Introduction to regression modeling of longitudinal and clustered data from epidemiology and health sciences. Interpretation and familiarity with software gained by analysis of data and critiques of published analyses. Prerequisite: Either BIOST 513, BIOST 515, BIOST 518, BIOST 536, or permission of instructor. Offered: Sp.
The aims of this course are 1) to introduce the concepts of correlated data, to describe the basic structures of correlated data, and to explain how correlation arises in common study designs; 2) to contrast the behavior of correlated data with uncorrelated data and to show how the behavior of correlated data influences design and statistical analysis; 3) to show how to analyse correlated data arising from several common correlated data structures using statistical computing packages such as STATA; and 4) to introduce more advanced topics in the analysis of correlated data.
As suggested by these aims, the course seeks to develop an understanding of correlated data, including how it arises, its implications for statistical inference, and how to accommodate it in statistical analysis. At the end of this course, the student should: 1) be able to recognize correlated data and explain how it arises; 2) understand the impact of correlated data on design and statistical analysis; 3) know the basic structures of correlated data; 4) be able to formulate models for real-life correlated data and correctly interpret the parameters of the model; 5) be able to choose appropriate analysis methods for correlated data and explain them to a non-statistical audience; 6) know how to perform several methods of analysis of correlated data using statistical packages and be able to recognize situations that cannot be addressed by these techniques and that require expert assistance; and 7) be familiar with some of the key references on correlated data and be prepared for the study of more advanced correlated data methods.
Student learning goals
General method of instruction
Class time will consist of lectures and class discussion of assigned readings and homework problems.
The intended audience for this course is graduate students who have had an introduction to biostatistics, and who a) understand basic probability concepts such as random variable, expectation, variance, and correlation; b) understand basic statistical concepts such as the distinction between populations and samples from a population, parameter estimates, standard error, hypothesis test, and confidence interval, and c) are able to carry out statistical analyses such as analysis of variance, linear regression, and logistic regression, and explain them to an epidemiological audience. Familiariaty with standard epidemiologic study designs and their analysis is beneficial, as is previous experience with the statistical package STATA. BIOST 512 & 513 should be adequate preparation for this course, but BIOST 517/518 or BIOST 536 are preferred.
Class assignments and grading
Homework assignments will be assigned weekly. Homework problems will include assigned readings, critiques of journal articles, data analyses, and detailed presentation and interpretation of results.
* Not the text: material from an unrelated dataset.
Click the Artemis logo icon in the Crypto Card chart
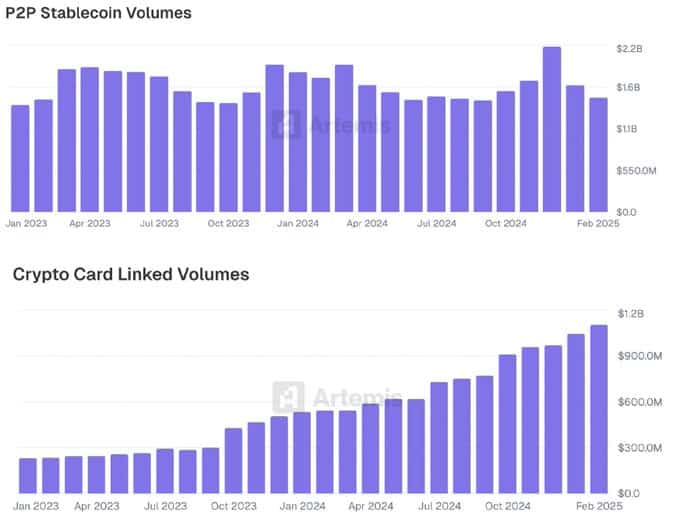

Some assignments will require the use of the statistical package STATA (available in the Health Sciences Library computing lab), and other assignments can be done using a package of the student's choice (SAS and Splus are recommended in addition to STATA).
In addition to homework assignments, there will be two exams: an in-class mid-term exam on May 8, and a final exam on June 13. The exams will include questions that test knowledge of definitions and concepts covered in the notes, understanding of these concepts, knowledge of appropriate methods of analysis in a given situation, and ability to correctly interpret results of a data analysis based on computer output. The final course grades will be based on the following components: Homework Assignments (40%), Mid-Term Exam (30%), Final Exam (30%).